The submission is from AFCA, the Australian Financial Complaints Authority being the new independent external dispute resolution (EDR) scheme for the financial sector, authorised under the Corporations Act. It has replaced the Financial Ombudsman Service (FOS), the Credit and Investments Ombudsman (CIO) and the Superannuation Complaints Tribunal (SCT) for all new disputes from 1 November 2018.
AFCA has a broader coverage that the previous schemes, with a dispute limit up to $1m, and compensation up to $500,000; and in the case of small business credit disputes, up to $5m and compensation up to $1m.
Broadly, AFCA’s submission suggests it be given a role in relation to the licensing of debt management firms, which it defines as an organisation that ‘for fees, promises to assist consumers in financial hardship or with listings on their credit reports through debt negotiation, advising and arranging debt agreements, ‘repairing’ credit reports and developing and managing budgets’.
The Ramsay Review of May 2017 recommended that debt management firms be required to be members of AFCA, and thereby come under its authority. It acknowledged that further work would need to be undertaken to determine the most appropriate way to impose this requirement’. AFCA says that the government’s response to the report accepted this recommendation.
AFCA’s submission proposes that its licensing and regulation role extend to debt management firms where, it says, there are serious issues to address, in particular ‘in pockets of the industry subject to less rigorous regulation or where regulatory gaps exist’.
In recommending that all debt management firms be its members, consumers and small business with complaints against these firms would have access to free and timely EDR; conduct standards would be imposed on those firms, such as to act in the best interests of their clients, and to clearly disclose all applicable fees.
As with many if not most other submissions to the Senate Committee, AFCA supports financial counselling services as forming a ‘crucial part of the infrastructure of our financial sector’. They provide benefits including increasing financial capability and ‘reducing the risk that vulnerable and disadvantaged consumers will be targeted by predatory businesses’.
Readers will recall my earlier article on this issue – External dispute resolution and complaints framework, and “debt managers” – that there is in fact no uniform regulatory framework applying to the activities of debt management firms.
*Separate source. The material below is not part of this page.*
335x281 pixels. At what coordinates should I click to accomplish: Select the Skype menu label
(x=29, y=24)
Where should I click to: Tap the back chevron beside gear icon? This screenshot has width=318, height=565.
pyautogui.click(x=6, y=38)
Most of their services are not ‘financial services’ under the Corporations Act and they do not offer a ‘credit activity’ under the National Consumer Credit Protection Act 2009. Therefore, most are not required to hold an AFS licence and are not required to be a member of an EDR scheme. Instead, general consumer law prohibitions against misleading and deceptive conduct and unconscionable conduct apply.
ASIC has expressed its concerns about debt management firms but has noted its jurisdictional limits in regulating their conduct. There are regulatory gaps between the responsibilities of AFSA, ASIC and the ACCC.
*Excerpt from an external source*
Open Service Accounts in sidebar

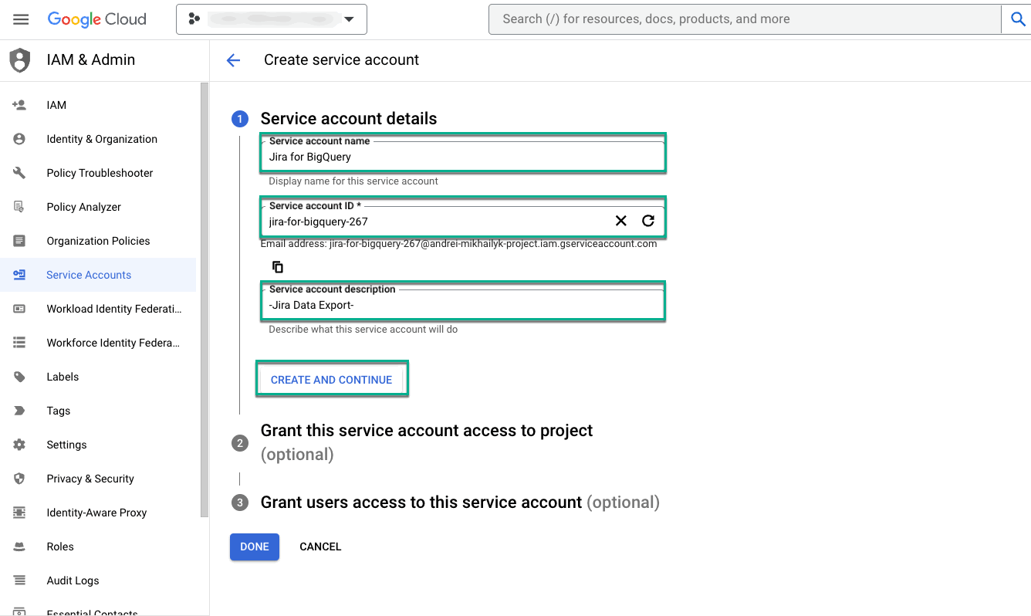[89, 275]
‘Pre-insolvency advice’ is harder to pin down. It can be encompassed within debt management; indeed, entering bankruptcy or liquidation is a valid way of managing unpaid debt. Advice to directors during the “safe harbour” period under s 588GA Corporations Act is an aspect of debt management. Financial counsellors, lawyers and accountants validly give such advice. Debt agreement administrators also give such advice, but they are now to be more tightly regulated under reforms commencing in June 2019. Liquidators and bankruptcy trustees are more constrained in giving such advice under their professional code.
But the main concern is pre-insolvency advice given to debtors to transfer or hide cash and assets to prevent them being taken by the trustee or liquidator, or the creditors. This can be criminal conduct. Such advisers often come from the edge but may also include “professional” lawyers and accountants who are already regulated, including by their professional bodies. Such advice can also be grey, as to its legality or commercial morality.
How to separate out the good from the bad may be an issue.
The Senate Committee is to report by 22 February 2019. It has its first public hearing on 12 December, in Melbourne.